Diante da crescente crise climática, o foco do documento é o fortalecimento de políticas ambientais, abordando temas fundamentais como transição energética, defesa de biomas estratégicos, Justiça climática, além de questões relacionadas ao orçamento e à governança. A senadora Eliziane Gama (PSD-MA), coordenadora da FPMA no Senado, destacou a importância do mapa, ressaltando que ele vai além de um simples diagnóstico, apresentando ações concretas para fomentar a pauta climática, combater a desinformação e garantir que o desenvolvimento brasileiro esteja atrelado à preservação da biodiversidade, envolvendo principalmente jovens, indígenas e comunidades periféricas.
Produzido em colaboração com a ONG Legisla Brasil, o texto sugere a aprovação de propostas que estão em tramitação, como a PEC da Água (PEC 06/2021) e o Projeto de Lei que cria a Política Nacional de Proteção de Rios (PL 2842/2024). Também defende a necessidade de fortalecer mecanismos de financiamento, como o Fundo Clima e o Fundo Nacional de Meio Ambiente.

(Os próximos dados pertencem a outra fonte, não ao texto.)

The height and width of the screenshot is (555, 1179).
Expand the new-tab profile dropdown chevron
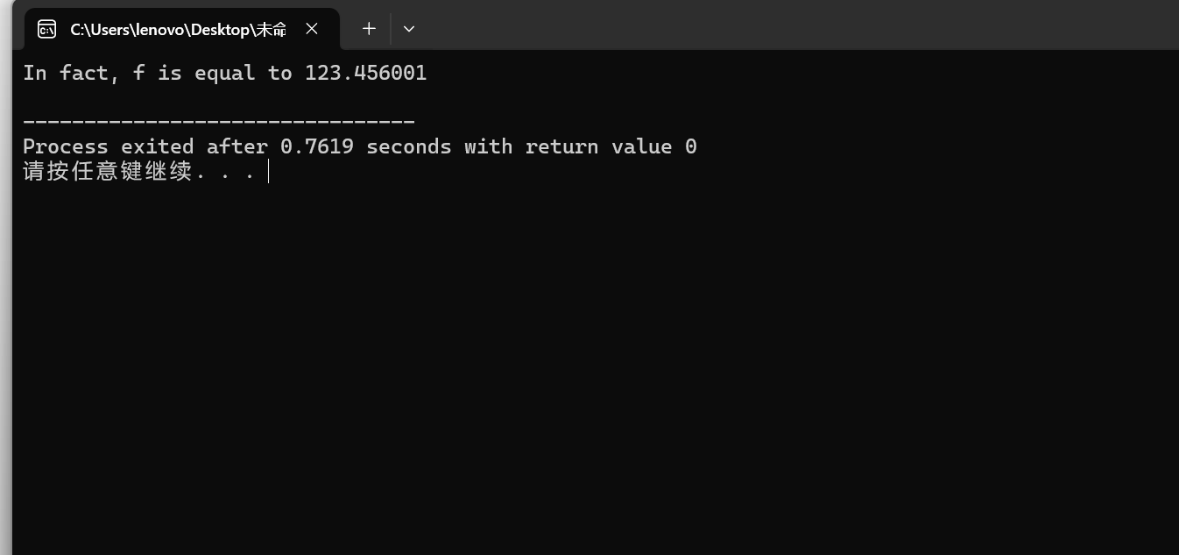[x=409, y=29]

O deputado federal Nilto Tatto (PT-SP), coordenador da FPMA na Câmara, declarou que o mapa não é apenas um documento técnico, mas um guia essencial para o próximo Parlamento. Ele enfatizou a necessidade de colocar a agenda socioambiental em uma posição central no Congresso, pois há muito a ser feito nesse campo.

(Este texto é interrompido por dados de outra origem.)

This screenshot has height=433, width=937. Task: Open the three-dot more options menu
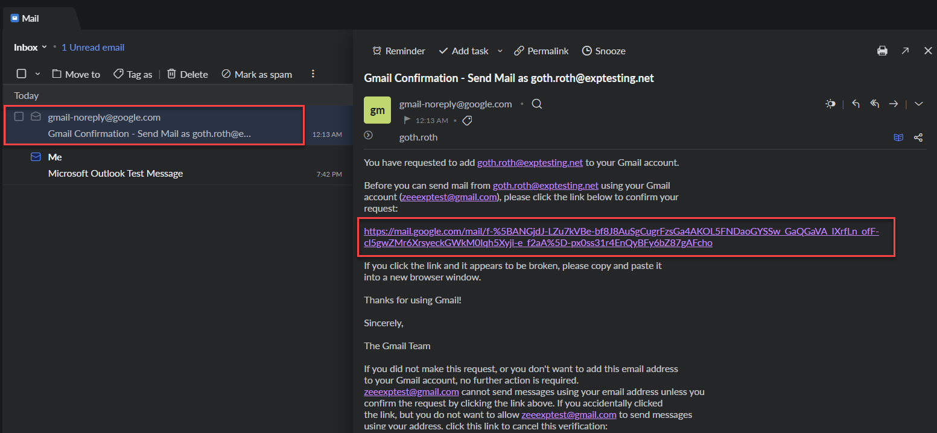coord(313,74)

Entre as estratégias apresentadas no documento, destaca-se a construção de narrativas que dissolvam a falsa dicotomia entre crescimento econômico e proteção ambiental. A proposta é traduzir o debate acadêmico em termos que sejam compreensíveis para a população, abordando questões como insegurança alimentar, saúde e moradia.

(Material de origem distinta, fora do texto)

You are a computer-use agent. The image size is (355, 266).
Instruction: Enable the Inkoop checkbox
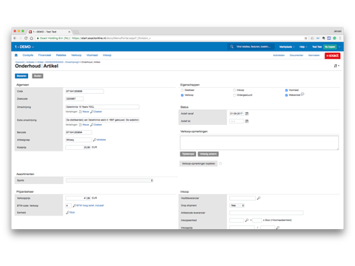tap(234, 90)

O papel da comunicação também é enfatizado, com a ideia de que a mobilização real se efetua quando as comunidades têm as ferramentas necessárias para desenvolver suas próprias narrativas, rompendo estereótipos e discursos hegemônicos. O documento sugere que a comunicação deve ir além da mera difusão de informações, tornando-se uma infraestrutura para a participação cidadã.
A integração entre mobilização digital e articulação institucional é outro aspecto vital dessa agenda, visando gerar pressão sobre os legisladores e influenciar decisões. O texto menciona que ações coordenadas de milhares ou até milhões de pessoas podem ter um impacto significativo na legislação, citando campanhas recentes que conseguiram sucesso em influenciar o processo legislativo. Além de ser uma ferramenta para o Legislativo, o “Mapa do Caminho” também se revela estratégico para a sociedade civil e o setor acadêmico, reforçando a importância de um engajamento conjunto na luta por políticas socioambientais mais robustas e eficazes.